Worcester Man Charged with Fraudulently Depositing U.S. Treasury Check Values at More Than One Million Dollars (DOJ Release)
https://www.justice.gov/usao-ma/pr/worcester-man-charged-fraudulently-depositing-us-treasury-check-values-more-one-million
Leonardo Nascimento was charged in the United States District Court for the District of Massachusetts with with bank fraud and aggravated identity theft. As alleged in part in the DOJ Release:

[O]n Oct. 30, 2020, Nascimento visited a branch of Santander Bank, opened a business bank account and then deposited a United States Treasury check in the amount of $1,064,613 in someone else's name into the account. Nascimento allegedly provided Santander with a form claiming the payee gave Nascimento permission to cash a check in his name. That form also contained the payee's purported signature. Investigators then spoke with the payee who confirmed that the Treasury Check was his 2019 personal tax return refund. It is alleged that Nascimento did not know the payee and that the signature on the check was not the payee's actual signature.

https://www.finra.org/sites/default/files/fda_documents/2018056458801
%20Bradley%20Woods%20%26%20Co.%20Ltd.%20CRD%2013660
%20Daniel%20Ripp%20CRD%201398164%20AWC%20sl.pdf
For the purpose of proposing a settlement of rule violations alleged by the Financial Industry Regulatory Authority ("FINRA"), without admitting or denying the findings, prior to a regulatory hearing, and without an adjudication of any issue, Bradley Woods & Co. Ltd and Daniel Ripp submitted a Letter of Acceptance, Waiver and Consent ("AWC"), which FINRA accepted. The AWC 
asserts that Bradley Woods has been a member since 1986 with about 30 registered representatives at three branches; and that Daniel Ripp was first registered in 1997 and in June 2001, he registered with Bradley Woods, which he owns and has served as the firm's President, Chief Executive Officer, Chief Compliance Officer, and Supervisor -- and between June 2001 and March 2020, he was registered with five different members in addition to Bradley Woods.

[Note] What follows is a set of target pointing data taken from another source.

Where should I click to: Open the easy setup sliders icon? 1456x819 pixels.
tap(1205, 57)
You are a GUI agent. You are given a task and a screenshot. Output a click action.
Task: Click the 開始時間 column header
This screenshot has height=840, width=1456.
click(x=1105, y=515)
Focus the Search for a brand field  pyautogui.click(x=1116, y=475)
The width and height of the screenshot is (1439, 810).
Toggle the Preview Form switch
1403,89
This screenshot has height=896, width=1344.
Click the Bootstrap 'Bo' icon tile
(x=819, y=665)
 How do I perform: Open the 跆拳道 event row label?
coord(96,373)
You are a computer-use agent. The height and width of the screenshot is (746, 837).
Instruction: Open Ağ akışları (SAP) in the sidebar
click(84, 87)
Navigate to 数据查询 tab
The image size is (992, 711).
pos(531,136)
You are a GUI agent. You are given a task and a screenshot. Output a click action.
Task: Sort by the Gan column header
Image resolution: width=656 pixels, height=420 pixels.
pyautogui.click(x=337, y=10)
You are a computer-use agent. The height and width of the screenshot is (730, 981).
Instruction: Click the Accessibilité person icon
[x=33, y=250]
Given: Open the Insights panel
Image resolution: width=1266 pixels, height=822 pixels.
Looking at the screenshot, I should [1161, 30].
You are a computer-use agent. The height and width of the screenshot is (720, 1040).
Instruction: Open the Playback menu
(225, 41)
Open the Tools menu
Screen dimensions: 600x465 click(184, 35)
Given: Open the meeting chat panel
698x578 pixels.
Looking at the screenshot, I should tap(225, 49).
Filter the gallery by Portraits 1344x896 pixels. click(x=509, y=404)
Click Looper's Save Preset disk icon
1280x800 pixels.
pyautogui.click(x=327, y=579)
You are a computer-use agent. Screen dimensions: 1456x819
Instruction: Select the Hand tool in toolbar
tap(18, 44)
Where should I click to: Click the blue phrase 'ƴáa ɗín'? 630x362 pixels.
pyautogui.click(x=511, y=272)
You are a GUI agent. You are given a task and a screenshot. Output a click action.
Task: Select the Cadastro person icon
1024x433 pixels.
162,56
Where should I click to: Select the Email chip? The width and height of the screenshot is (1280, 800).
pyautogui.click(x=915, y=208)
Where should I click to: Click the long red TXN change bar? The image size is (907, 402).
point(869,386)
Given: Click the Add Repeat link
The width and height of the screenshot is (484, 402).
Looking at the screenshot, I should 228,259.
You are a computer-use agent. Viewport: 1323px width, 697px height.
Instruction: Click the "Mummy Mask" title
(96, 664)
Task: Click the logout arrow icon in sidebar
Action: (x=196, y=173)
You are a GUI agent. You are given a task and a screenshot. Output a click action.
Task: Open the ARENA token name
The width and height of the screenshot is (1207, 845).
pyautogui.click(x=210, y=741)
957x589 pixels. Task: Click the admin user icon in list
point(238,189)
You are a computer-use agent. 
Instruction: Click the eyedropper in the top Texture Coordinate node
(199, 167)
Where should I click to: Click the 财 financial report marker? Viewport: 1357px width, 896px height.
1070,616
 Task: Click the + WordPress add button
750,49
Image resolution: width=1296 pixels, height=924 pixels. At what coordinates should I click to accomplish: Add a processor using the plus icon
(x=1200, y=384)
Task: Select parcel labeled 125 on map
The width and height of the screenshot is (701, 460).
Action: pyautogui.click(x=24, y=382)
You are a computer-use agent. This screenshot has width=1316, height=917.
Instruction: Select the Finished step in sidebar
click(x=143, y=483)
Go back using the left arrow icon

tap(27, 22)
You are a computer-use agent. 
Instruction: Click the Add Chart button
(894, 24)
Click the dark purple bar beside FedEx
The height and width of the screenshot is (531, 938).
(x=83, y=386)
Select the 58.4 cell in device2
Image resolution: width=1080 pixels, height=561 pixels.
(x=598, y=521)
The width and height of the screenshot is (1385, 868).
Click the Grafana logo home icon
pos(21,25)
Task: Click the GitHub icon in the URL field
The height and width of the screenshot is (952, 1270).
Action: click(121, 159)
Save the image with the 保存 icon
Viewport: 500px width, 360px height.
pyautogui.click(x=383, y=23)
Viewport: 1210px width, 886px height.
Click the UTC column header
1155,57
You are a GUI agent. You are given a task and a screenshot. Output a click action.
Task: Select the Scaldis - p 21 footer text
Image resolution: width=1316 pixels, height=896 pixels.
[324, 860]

The AWC asserts that "Respondents do not have any relevant disciplinary history." In accordance with the terms of the AWC, FINRA imposed the following sanctions:

Bradley Woods: Censure, $40,000 fine, and $10,000 fine joint and several with Ripp
Daniel Ripp: $10,000 fine joint and several with Woods, and two-month suspension from associating with any FINRA member in all capacities with the exception of any activities requiring registration as a Financial and Operations Principal.

The "Overview" of the AWC states:

Between October 2015 and January 2018, Bradley Woods and Ripp failed to establish and maintain a supervisory system, including written supervisory procedures (WSPs), reasonably designed to achieve compliance with FINRA's rules concerning outside business activities (OBAs), in violation of FINRA Rules 3110 and 2010. Bradley Woods and Ripp also failed to (1) reasonably and timely review, and evidence the review of, OBAs that the firm's representatives engaged in and disclosed, in violation of FINRA Rules 3270 and 2010, and (2) timely amend five representatives' Uniform Applications for Securities Industry Registration or Transfer (Forms U4) to disclose eight OBAs, in violation of Article V, Section 2(c) of FINRA's By-Laws and FINRA Rule 2010. 

Between January 2017 and January 2018, Bradley Woods and Ripp failed to establish and maintain a supervisory system, including WSPs, reasonably designed to achieve compliance with its due diligence and filing obligations for private placements, in violation of FINRA Rules 3110 and 2010. Bradley Woods and Ripp also failed to submit required offering documents to FINRA within 15 calendar days of the date of first sale for three private placements, in violation of FINRA Rules 5123 and 2010.  

http://www.brokeandbroker.com/5856/finra-ato/
As readers of the BrokeAndBroker.com Blog know, our publisher Bill Singer is a frequent critic of many FINRA Regulatory Notices, which unwisely divert the focus of industry compliance staff from serious tasks and this stress has been exacerbated by the COVID pandemic. Perhaps in response to some of Bill's recent complaints, FINRA just published the truly helpful "Cybersecurity / FINRA Shares Practices Firms Use to Protect Customers From Online Account Takeover Attempts" (FINRA Regulatory Notice 21-18 / May 12, 2021).